**Work to complete:** Beginning with the line that contains "Where should I" and ending with the line that contains "Given: Open the question mark help icon", reproduce the lines of the entries below exactly, omitting pictures.

**Material for this task:**

════════════════

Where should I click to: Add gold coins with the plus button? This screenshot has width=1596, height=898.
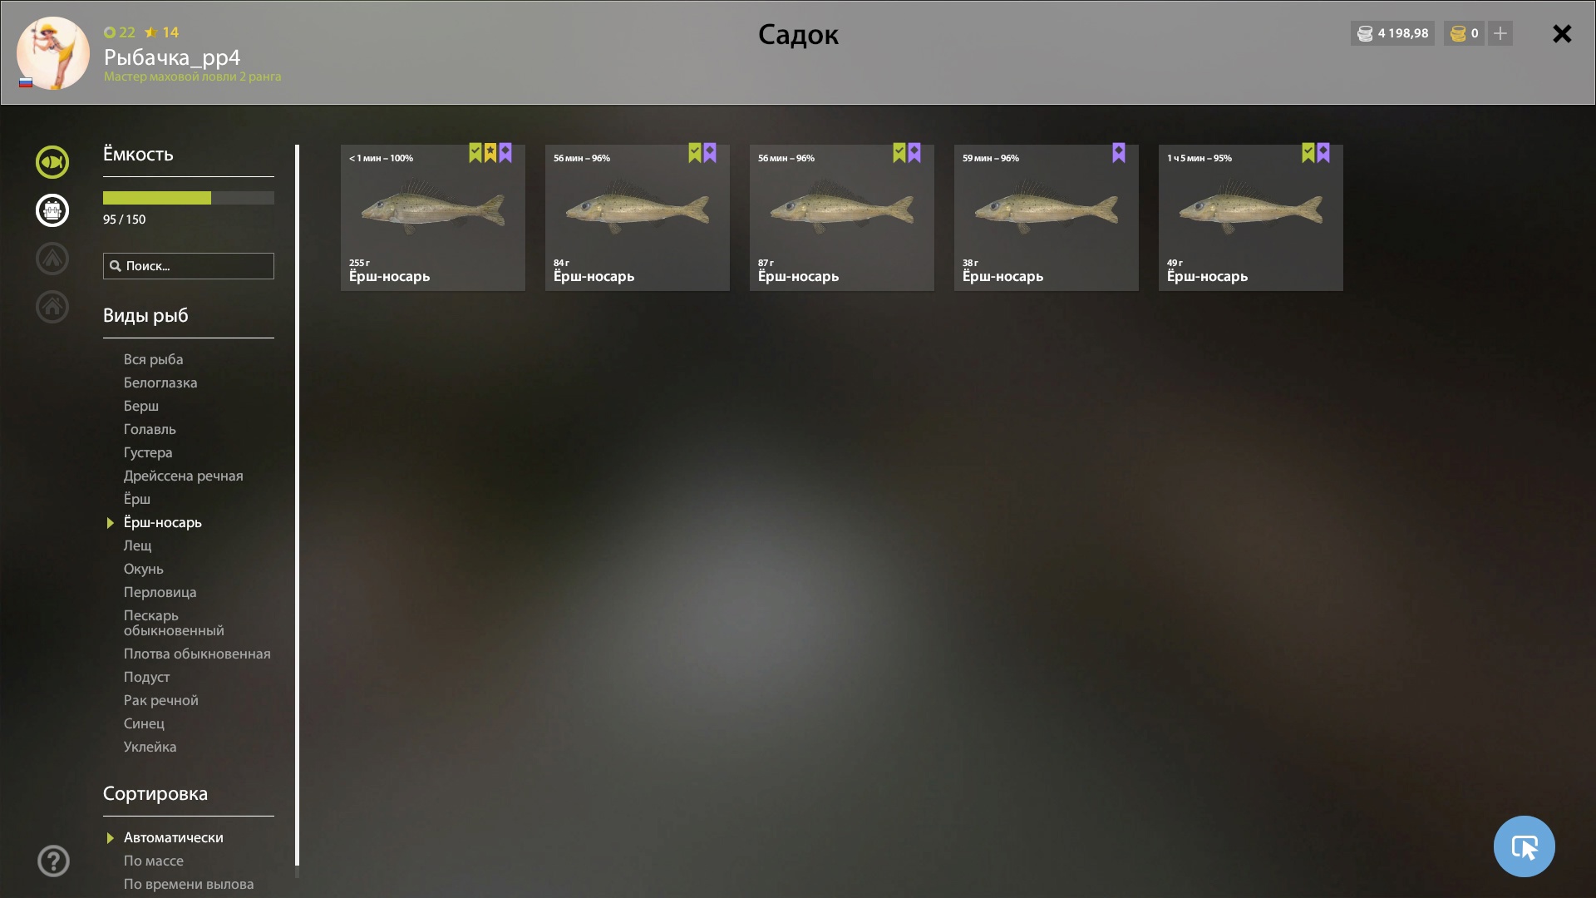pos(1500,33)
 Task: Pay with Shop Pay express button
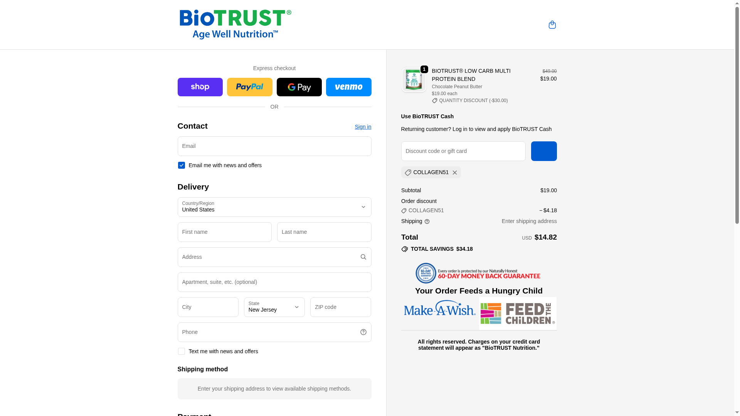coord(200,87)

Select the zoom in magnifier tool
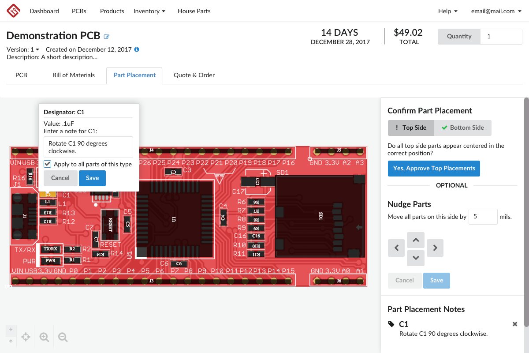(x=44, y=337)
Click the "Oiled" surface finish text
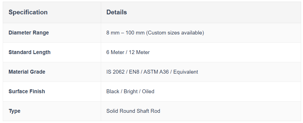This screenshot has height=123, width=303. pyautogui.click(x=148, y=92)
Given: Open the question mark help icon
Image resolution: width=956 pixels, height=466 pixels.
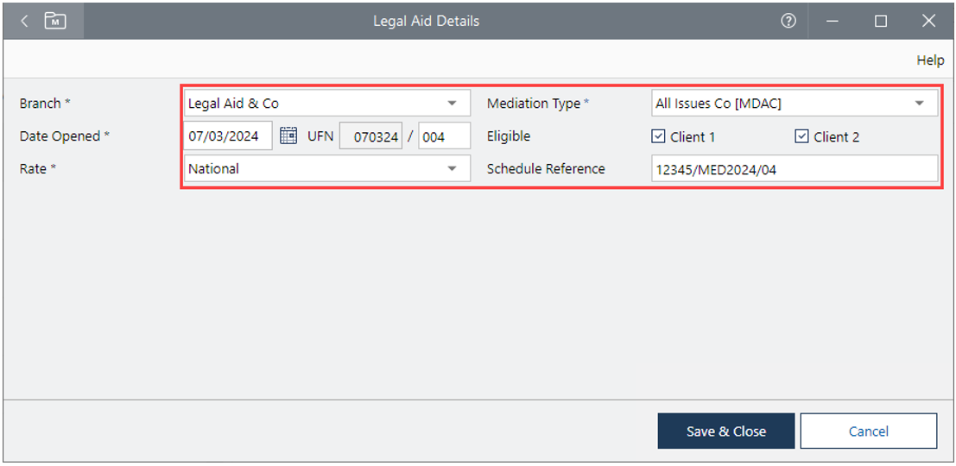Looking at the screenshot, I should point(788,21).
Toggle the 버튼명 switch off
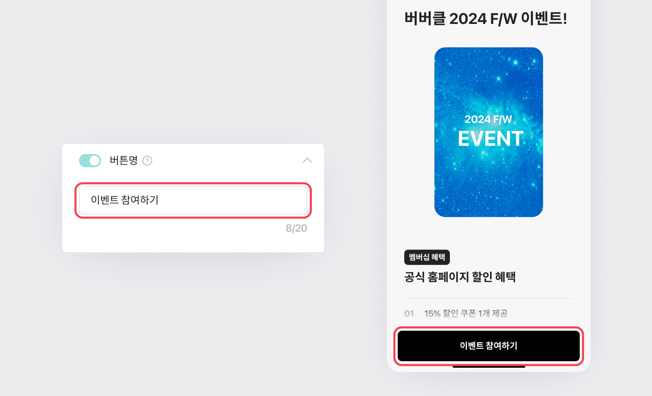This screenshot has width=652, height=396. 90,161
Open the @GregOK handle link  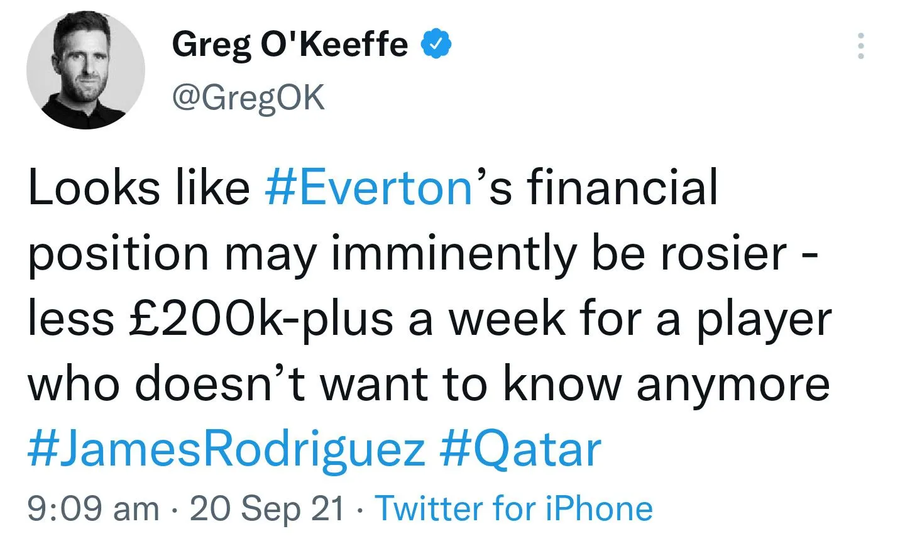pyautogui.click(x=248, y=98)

════════════════

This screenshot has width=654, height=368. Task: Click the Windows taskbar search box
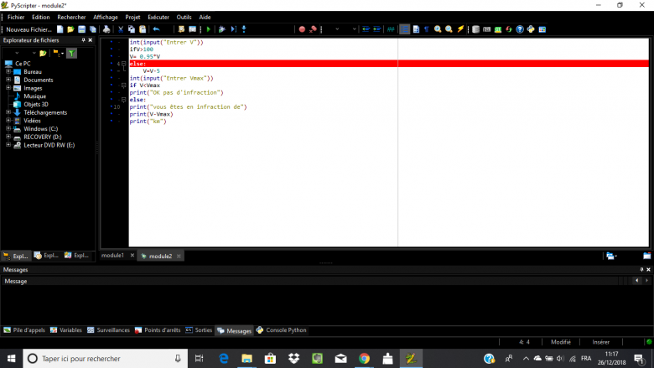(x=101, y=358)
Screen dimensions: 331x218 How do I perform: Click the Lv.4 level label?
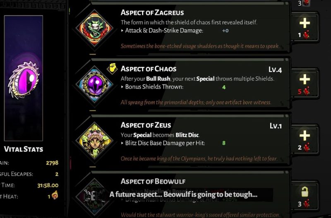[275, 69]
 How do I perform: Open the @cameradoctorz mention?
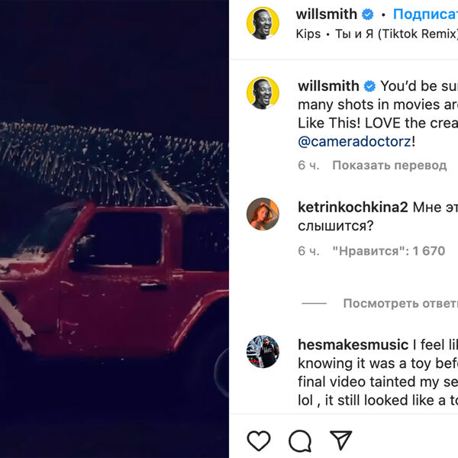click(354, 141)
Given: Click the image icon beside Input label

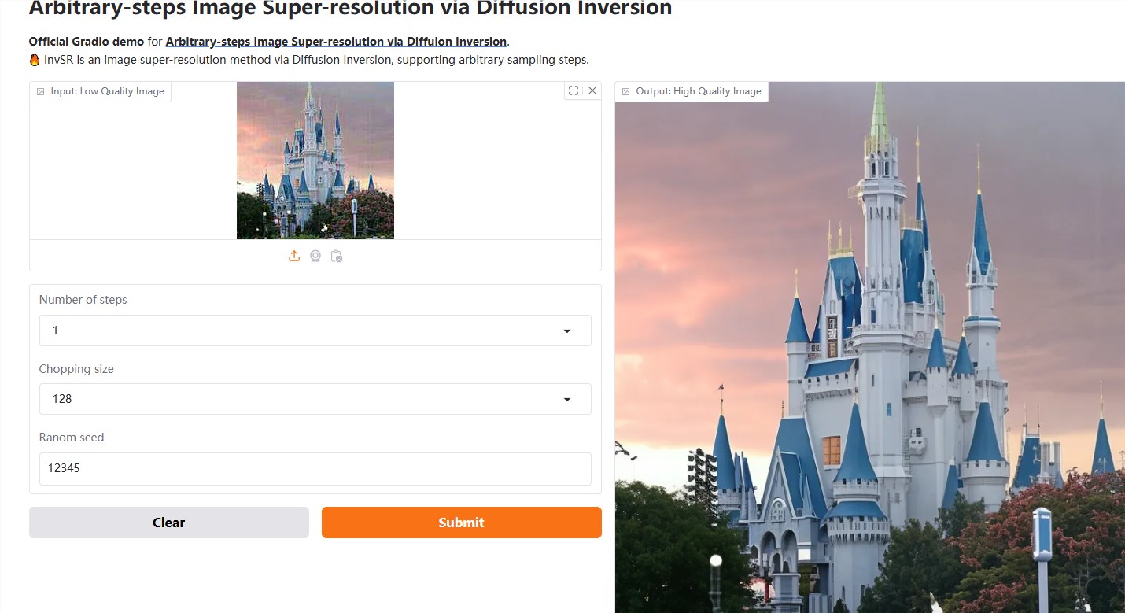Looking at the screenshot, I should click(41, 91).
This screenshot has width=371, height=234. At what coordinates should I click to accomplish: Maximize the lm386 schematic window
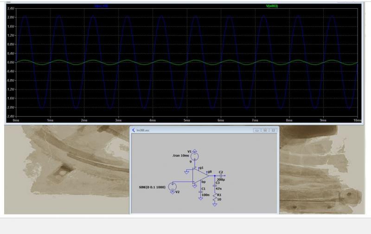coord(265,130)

════════════════

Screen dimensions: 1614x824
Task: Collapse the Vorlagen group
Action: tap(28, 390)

════════════════

**Task solution:**
Where should I click to: Add gold coins with the plus button? This screenshot has width=1596, height=898.
pos(1500,33)
 Task: Pay with Shop Pay express button
coord(200,87)

Select the zoom in magnifier tool
(x=44, y=337)
Click the "Oiled" surface finish text
This screenshot has height=123, width=303. pyautogui.click(x=148, y=92)
Given: Open the question mark help icon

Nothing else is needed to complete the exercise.